Kennel owner violated probation, judge says

By The Spokesman-Review
 

A Spokane County judge ruled Wednesday that dog kennel owner Wilma L. Turner violated her probation by having inadequate conditions at her facility, but did not impose any jail time.

Turner was put on probation in 2011, which included permission for twice-a-month unannounced inspections by Spokane County Regional Animal Protection Service officers, after she pleaded guilty to having more than 50 dogs older than 6 months that were not neutered or spayed and to one count of failure to meet the minimum care standards for dogs. She was ordered to have no further animal care violations at her Iron Horse Kennel.

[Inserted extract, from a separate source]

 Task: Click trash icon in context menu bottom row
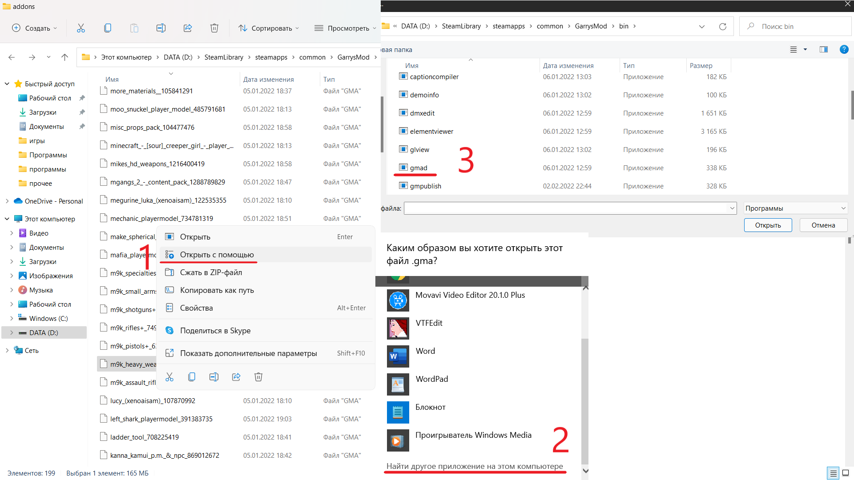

District Court Judge Donna Wilson found that Turner had numerous violations of state laws for second-degree cruelty and having more than 50 unfixed adult dogs between December 2011 and August. She also determined that Turner had several violations of Spokane County codes due to improper grooming, dirty kennels, injured dogs not getting medical treatment and the inadequate care of several horses.

“There was no jail imposed,” said Bevan Maxey, Turner’s attorney. “There was no fine imposed. There were no other restrictions imposed. The state simply wanted the findings of the violations so they can use those against her in her re-application for her license.”

Turner was charged with second-degree animal cruelty after SCRAPS officers visited the kennel on Nov. 30 investigating a report alleging Turner sold a puppy with an intestinal parasite. SCRAPS officers also alleged animal care violations for having unclean water containers and unsanitary kennels. Those charges were not addressed in Wednesday’s hearing before Wilson.

Commercial kennels must renew their licenses every year and must pass an inspection to do so. Normally animal control officers only visit more than once a year if a complaint is received or if they want to make sure that issues discovered during an inspection have been addressed, SCRAPS director Nancy Hill said.

Turner’s license expired in October and she has not passed an inspection, Hill said. She will meet with a county attorney soon to determine if SCRAPS will use the probation violation to start the process to revoke Turner’s license. “There’s still some items up in the air that we need to make decisions on,” she said.

Maxey said his client faced a higher level of scrutiny. “Things that are oftentimes going to happen in the ordinary course of business are going to become violations,” he said. “We did not feel that Ms. Turner was in violation. There’s times when things cannot be maintained perfectly. Anything that was determined to be out of order was immediately fixed.”

Hill said there are not supposed to be lapses in care. “The standard of animal care that’s set is supposed to be always maintained,” she said.

A court hearing is scheduled for Tuesday on Turner’s new criminal charges.